Throughout the summer months the president pretty much stood on the sidelines during the health care debate as House and Senate committees battled over the shape of the bill. The president's posture left an opening for those opposing proposed changes in health care to loudly speak out. And the insurance industry and other interest groups joined in the fray in an effort to rile up Americans against reform through advertisements and an aggressive PR campaign. Town hall meetings disintegrated into shouting matches by interest groups. Ridiculous claims like "death panels" were spread with jarring effect.
But make no mistake about it, the shouting also reflects the general frustration many Americans have with their government, period. An economic collapse, huge unemployment, financial and automobile bailouts and deep American involvement in two wars certainly are enough to get most people's ire up. As Rodney Dangerfield might have said, "take my government, please!"
So over the past few days the president began an all out effort to regain control of the debate. His approach was a media blitz of appearances on the Sunday morning talk shows and David Letterman. The approach is intended to counter the endless chatter on cable news, blogs and tweets that make it hard for any message to break through the din of democracy. An axiom among marketers is, "When you are tired of seeing your own advertisement, most of America is just becoming aware of it." This morning polls indicate that President Obama's blitz may have bumped up his numbers. To quote NBC's Chuck Todd, "If you voted for Obama, it helped, and if you voted for McCain, you didn't change your mind." Welcome to the fast paced, dynamic and ever changing world of politics 2.0.
But there was one notable exception to the president's news blitz: Fox News. The White House say that Fox News has been more than an adversary to Obama, it has very much had an anti-Obama agenda. The president's advisers complain about its one sided coverage especially on commentator Sean Hannity's show, or the charges of racism and "eugenics" coming from entertainer and host Glenn Beck. Or they were unhappy the Fox network did not carry President Obama's recent speech to a joint session of Congress.
Advisers to the president no doubt made the calculation that there was no upside in appearing on Fox News Sunday with Chris Wallace. Wallace's recent interview with former Vice President Dick Cheney was likened to "teenage girls interviewing the Jonas Brothers" by a prominent conservative columnist. Furthermore, most of the Fox audience doesn't believe in the president and his policies, so he is unlikely to get any converts.

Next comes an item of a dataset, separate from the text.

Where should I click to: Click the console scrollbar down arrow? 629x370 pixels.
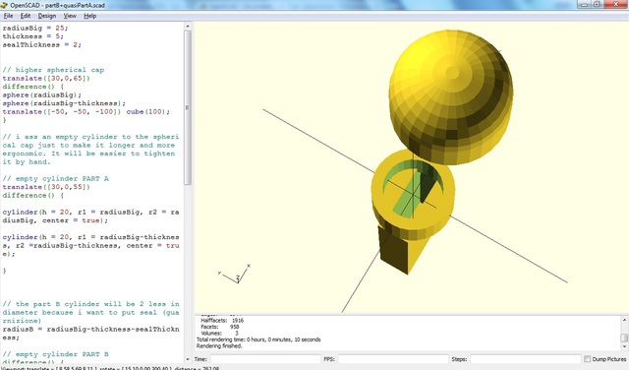point(624,346)
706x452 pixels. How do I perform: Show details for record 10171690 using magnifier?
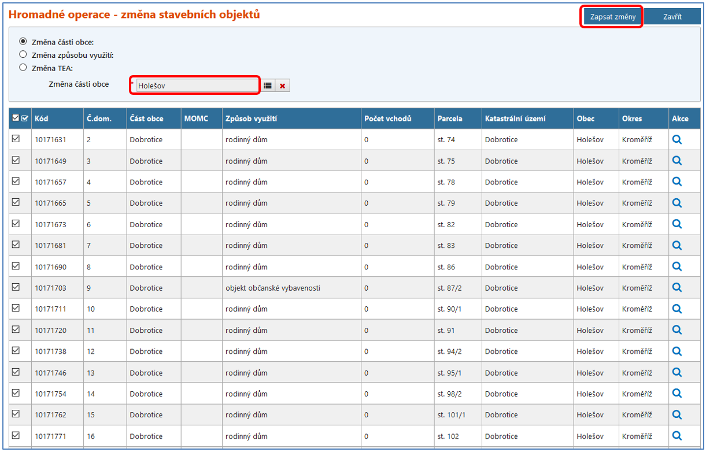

As a senior executive for CBS News, I remember being caught in intensive discussions with White House officials working for Presidents Reagan and Bush '41, who were against Dan Rather interviewing their president. In those days Rather was the top anchor, CNN was new and the only cable news outlet and there was no Internet. So suffice it to say that it is not unprecedented for a White House to ban a network for unfavorable coverage. But it is not a good tactic.
President Obama was wrong not to appear on Fox News at the same time he appeared on every other Sunday talk program. Press bans are a slippery slope and are not healthy to our democracy. Limitations or bans against news organizations by the White House runs counter to the spirit and intention of our founding fathers. While many Fox viewers may not agree with the president's policies, they are Americans too. So, in the words of Thomas Jefferson, "Cherish... the spirit of our people, and keep alive their attention. Do not be too severe upon their errors, but reclaim them by enlightening them."